* WORK REQUIRED *
Only certain lines below are wanted: those starting at the line containing "Click the Bus Interface question mark icon" and ending at the line containing "Click the help question mark icon", both included, each retyped exactly.

BEGIN RECORDS PROVIDED

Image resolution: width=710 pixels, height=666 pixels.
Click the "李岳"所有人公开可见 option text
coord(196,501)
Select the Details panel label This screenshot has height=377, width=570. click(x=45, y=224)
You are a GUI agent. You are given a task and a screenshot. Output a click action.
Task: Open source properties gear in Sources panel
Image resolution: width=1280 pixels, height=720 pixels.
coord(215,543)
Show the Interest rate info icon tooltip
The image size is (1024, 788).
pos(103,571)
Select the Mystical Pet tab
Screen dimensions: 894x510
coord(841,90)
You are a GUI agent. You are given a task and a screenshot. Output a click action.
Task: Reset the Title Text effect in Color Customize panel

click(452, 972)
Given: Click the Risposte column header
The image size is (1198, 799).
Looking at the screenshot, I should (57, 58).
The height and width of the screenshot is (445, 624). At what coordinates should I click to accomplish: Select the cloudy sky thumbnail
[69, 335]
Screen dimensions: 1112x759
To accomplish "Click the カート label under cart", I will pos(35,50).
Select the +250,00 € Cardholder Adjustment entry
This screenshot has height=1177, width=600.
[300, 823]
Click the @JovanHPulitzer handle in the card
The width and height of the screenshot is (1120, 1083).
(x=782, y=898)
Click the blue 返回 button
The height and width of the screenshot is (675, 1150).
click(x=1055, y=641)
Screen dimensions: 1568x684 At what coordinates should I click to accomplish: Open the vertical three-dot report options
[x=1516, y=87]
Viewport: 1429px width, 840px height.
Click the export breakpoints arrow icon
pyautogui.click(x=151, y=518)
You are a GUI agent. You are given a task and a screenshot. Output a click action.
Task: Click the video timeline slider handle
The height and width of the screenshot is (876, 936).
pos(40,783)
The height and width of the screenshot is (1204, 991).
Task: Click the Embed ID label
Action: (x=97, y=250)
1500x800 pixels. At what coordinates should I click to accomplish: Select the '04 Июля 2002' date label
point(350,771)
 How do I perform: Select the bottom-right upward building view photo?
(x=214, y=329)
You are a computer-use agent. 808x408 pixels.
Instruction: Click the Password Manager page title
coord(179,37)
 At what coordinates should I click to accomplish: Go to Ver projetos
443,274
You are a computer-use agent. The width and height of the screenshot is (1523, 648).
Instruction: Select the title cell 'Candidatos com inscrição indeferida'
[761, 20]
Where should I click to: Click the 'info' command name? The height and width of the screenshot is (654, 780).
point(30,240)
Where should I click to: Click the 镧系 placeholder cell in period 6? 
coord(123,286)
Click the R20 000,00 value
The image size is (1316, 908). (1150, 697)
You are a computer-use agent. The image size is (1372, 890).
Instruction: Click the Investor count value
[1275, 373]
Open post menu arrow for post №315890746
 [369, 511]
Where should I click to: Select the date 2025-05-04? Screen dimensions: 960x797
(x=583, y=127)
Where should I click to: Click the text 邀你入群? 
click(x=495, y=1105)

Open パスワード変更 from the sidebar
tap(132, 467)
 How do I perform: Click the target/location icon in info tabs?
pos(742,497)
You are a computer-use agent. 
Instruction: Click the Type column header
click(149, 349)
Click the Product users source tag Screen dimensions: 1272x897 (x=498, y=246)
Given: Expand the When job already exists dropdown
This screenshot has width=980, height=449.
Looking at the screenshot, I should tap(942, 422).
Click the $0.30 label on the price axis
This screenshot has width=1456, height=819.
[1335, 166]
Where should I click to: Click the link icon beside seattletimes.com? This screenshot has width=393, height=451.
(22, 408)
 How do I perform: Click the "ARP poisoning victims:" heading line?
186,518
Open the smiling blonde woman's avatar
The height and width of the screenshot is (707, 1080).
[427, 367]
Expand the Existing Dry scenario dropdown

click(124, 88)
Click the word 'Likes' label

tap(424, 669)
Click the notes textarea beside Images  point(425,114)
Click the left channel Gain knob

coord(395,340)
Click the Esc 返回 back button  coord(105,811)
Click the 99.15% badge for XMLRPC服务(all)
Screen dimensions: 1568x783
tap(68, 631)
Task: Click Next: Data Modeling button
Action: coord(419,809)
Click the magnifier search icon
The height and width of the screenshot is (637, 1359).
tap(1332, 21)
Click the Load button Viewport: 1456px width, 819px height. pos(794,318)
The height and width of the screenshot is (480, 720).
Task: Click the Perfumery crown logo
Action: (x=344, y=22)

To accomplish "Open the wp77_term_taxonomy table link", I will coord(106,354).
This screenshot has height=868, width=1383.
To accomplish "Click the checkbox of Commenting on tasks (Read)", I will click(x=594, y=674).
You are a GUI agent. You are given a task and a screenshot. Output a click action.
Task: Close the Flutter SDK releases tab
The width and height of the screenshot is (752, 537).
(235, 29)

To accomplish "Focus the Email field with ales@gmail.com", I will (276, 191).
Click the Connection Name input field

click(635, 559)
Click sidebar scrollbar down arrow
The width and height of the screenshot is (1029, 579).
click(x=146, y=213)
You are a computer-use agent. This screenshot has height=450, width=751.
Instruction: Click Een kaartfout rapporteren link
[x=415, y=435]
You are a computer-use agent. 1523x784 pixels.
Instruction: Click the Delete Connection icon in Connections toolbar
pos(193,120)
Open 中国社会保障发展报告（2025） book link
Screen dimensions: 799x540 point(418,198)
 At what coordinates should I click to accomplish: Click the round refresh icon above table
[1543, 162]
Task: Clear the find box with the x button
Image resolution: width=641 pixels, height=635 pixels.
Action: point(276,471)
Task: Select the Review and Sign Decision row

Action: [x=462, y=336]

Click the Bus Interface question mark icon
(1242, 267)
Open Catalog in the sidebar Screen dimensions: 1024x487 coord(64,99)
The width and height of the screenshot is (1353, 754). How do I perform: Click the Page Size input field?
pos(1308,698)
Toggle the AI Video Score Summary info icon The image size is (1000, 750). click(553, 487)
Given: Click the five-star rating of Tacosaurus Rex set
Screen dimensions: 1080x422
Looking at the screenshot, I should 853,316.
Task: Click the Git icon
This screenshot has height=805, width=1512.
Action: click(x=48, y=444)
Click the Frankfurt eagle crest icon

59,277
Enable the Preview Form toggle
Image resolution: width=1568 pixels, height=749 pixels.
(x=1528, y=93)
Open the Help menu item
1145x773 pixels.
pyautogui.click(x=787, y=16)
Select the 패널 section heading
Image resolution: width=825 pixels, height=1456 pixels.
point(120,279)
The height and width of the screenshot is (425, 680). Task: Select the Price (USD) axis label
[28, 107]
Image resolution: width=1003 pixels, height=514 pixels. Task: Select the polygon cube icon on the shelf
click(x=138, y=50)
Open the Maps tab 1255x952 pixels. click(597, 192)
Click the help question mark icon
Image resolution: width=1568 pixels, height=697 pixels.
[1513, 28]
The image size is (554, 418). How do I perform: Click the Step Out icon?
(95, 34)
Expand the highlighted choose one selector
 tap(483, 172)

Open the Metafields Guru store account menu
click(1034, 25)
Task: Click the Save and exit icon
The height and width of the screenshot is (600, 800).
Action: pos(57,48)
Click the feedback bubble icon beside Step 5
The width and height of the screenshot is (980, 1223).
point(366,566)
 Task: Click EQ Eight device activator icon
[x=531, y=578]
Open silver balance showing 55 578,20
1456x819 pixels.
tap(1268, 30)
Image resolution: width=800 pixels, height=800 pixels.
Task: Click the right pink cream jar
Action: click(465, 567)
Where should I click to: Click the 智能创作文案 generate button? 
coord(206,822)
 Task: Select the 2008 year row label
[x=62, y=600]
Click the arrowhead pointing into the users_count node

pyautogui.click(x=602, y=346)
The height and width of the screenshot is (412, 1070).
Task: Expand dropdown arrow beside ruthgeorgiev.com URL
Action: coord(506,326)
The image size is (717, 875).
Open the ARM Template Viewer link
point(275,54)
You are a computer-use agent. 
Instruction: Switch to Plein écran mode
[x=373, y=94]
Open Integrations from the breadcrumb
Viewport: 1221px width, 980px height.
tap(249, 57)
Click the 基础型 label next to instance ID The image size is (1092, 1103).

END RECORDS PROVIDED

* WRITTEN RESPONSE *
Click the Bus Interface question mark icon
(1242, 267)
Open Catalog in the sidebar Screen dimensions: 1024x487 coord(64,99)
The width and height of the screenshot is (1353, 754). How do I perform: Click the Page Size input field?
pos(1308,698)
Toggle the AI Video Score Summary info icon The image size is (1000, 750). click(553, 487)
Given: Click the five-star rating of Tacosaurus Rex set
Screen dimensions: 1080x422
Looking at the screenshot, I should 853,316.
Task: Click the Git icon
This screenshot has height=805, width=1512.
Action: click(x=48, y=444)
Click the Frankfurt eagle crest icon

59,277
Enable the Preview Form toggle
Image resolution: width=1568 pixels, height=749 pixels.
(x=1528, y=93)
Open the Help menu item
1145x773 pixels.
pyautogui.click(x=787, y=16)
Select the 패널 section heading
Image resolution: width=825 pixels, height=1456 pixels.
point(120,279)
The height and width of the screenshot is (425, 680). Task: Select the Price (USD) axis label
[28, 107]
Image resolution: width=1003 pixels, height=514 pixels. Task: Select the polygon cube icon on the shelf
click(x=138, y=50)
Open the Maps tab 1255x952 pixels. click(597, 192)
Click the help question mark icon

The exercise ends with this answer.